** Task material **
begin

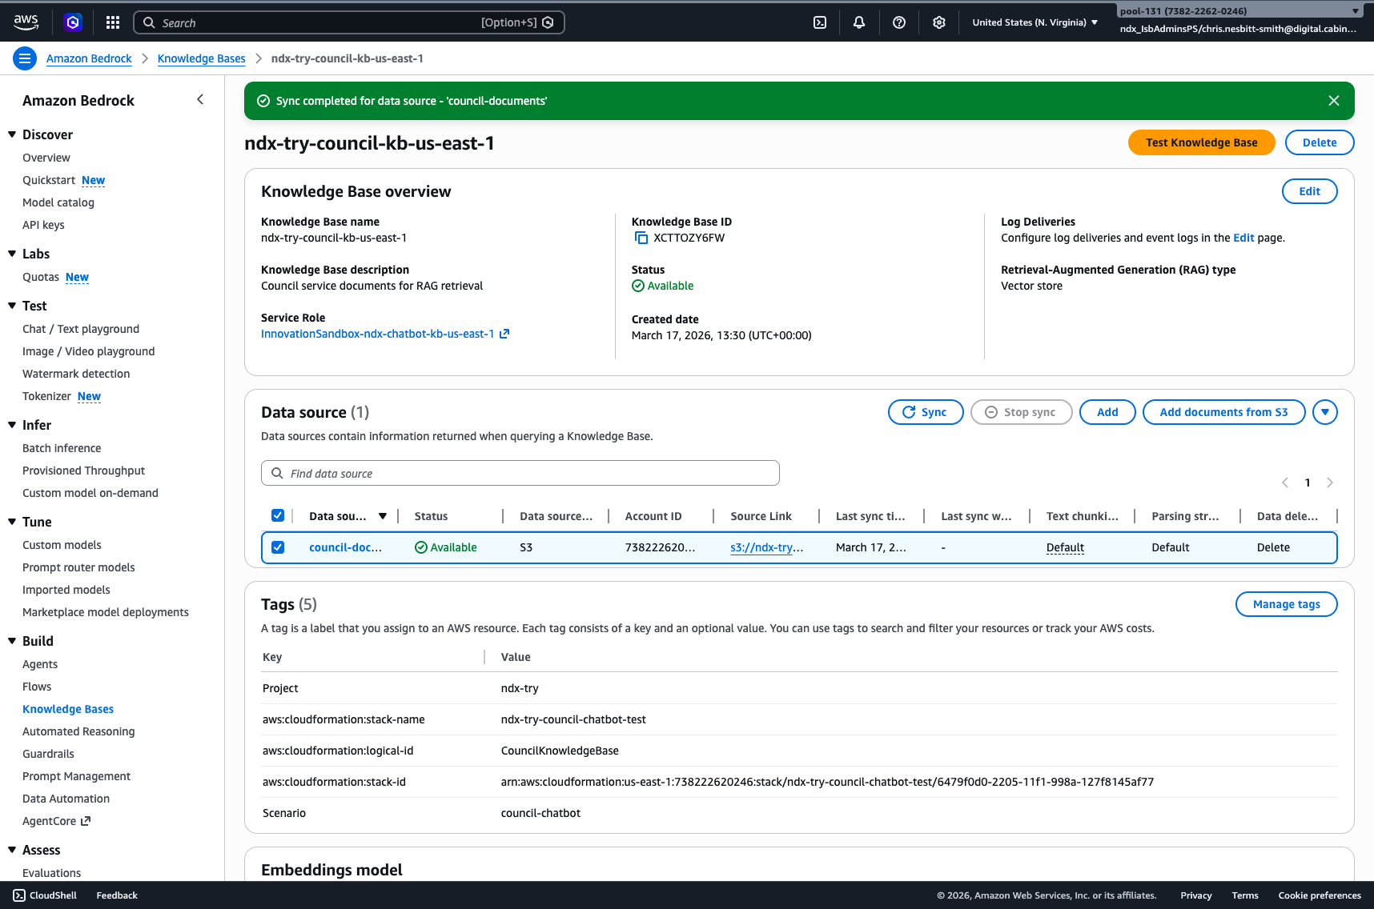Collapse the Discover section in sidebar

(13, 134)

end
begin

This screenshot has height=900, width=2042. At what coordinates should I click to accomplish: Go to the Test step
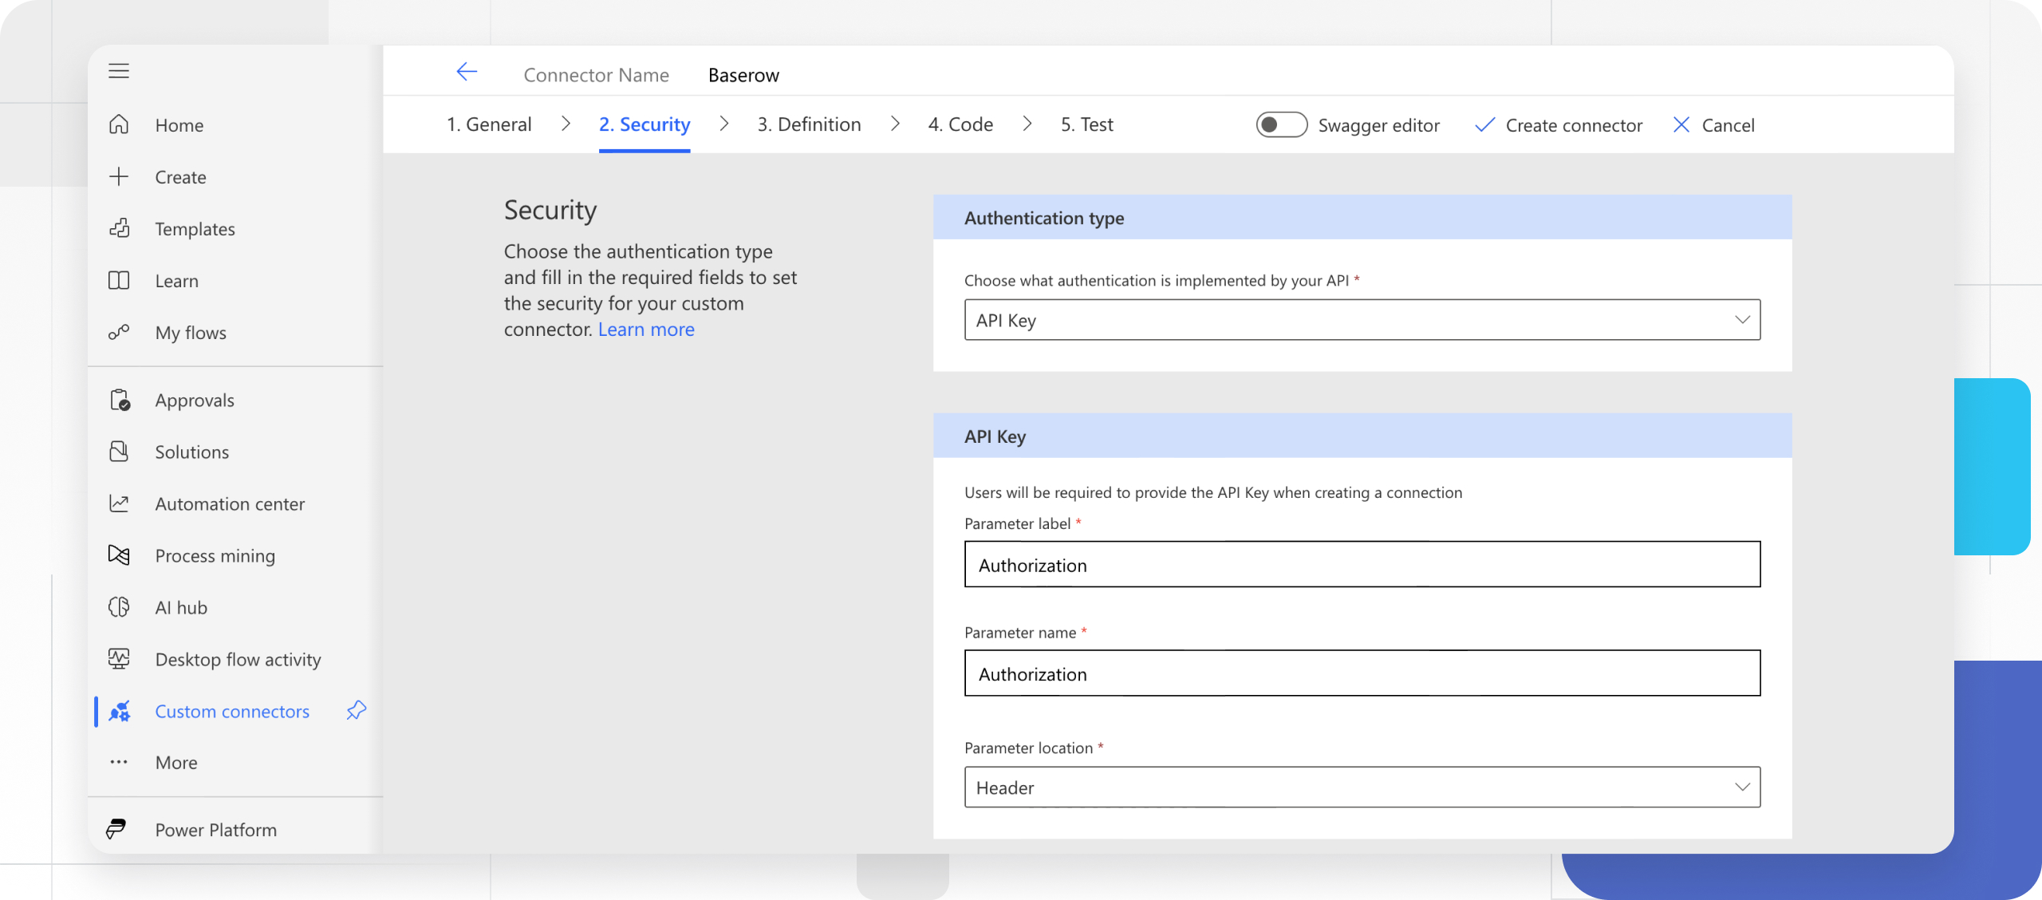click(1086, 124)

end
begin

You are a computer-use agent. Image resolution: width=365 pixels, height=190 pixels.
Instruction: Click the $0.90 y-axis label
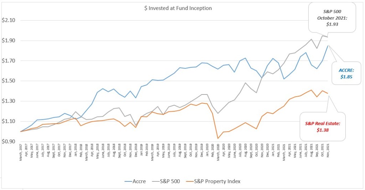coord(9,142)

end

** Stated task **
Locate every line in the data above that contains the word "width", and copy each such line in full.

** Solution to the exercise **
This screenshot has height=900, width=2042. At what coordinates should I click to accomplish: Go to the Test step
You are a computer-use agent. Image resolution: width=365 pixels, height=190 pixels.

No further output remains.